● ASSIGNMENT
Please copy every line from the following entries in which the word "will" appears.

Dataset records

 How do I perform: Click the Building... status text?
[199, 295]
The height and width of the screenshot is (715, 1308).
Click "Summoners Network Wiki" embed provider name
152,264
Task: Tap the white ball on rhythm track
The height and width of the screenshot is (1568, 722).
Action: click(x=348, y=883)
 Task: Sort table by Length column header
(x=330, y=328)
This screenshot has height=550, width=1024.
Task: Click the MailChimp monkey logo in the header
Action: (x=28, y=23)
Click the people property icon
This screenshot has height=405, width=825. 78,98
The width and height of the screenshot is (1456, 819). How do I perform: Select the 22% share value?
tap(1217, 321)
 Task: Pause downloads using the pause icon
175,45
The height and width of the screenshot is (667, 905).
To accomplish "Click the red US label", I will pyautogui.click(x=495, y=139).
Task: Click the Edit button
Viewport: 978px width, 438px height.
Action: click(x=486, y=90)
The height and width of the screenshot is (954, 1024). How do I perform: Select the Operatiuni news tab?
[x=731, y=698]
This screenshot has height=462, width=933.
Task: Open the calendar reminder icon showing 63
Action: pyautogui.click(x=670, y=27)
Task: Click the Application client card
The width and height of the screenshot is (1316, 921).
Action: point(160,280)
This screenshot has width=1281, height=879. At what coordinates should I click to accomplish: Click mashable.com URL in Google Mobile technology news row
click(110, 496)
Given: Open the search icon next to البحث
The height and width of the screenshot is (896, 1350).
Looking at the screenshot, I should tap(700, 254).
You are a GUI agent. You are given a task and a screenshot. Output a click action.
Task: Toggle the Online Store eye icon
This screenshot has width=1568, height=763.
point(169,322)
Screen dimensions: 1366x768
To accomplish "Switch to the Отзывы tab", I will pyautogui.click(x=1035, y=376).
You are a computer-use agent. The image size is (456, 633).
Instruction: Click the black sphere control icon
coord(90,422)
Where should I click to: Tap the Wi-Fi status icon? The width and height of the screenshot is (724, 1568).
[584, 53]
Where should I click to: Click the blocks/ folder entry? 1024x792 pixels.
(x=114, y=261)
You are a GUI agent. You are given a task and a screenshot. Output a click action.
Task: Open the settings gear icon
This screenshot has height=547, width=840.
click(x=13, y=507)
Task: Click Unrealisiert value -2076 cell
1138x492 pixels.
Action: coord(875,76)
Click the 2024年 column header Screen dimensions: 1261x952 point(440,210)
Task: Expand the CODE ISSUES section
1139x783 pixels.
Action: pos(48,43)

● WORKED SOLUTION
To accomplish "Click the red US label", I will pyautogui.click(x=495, y=139).
To accomplish "Switch to the Отзывы tab", I will pyautogui.click(x=1035, y=376).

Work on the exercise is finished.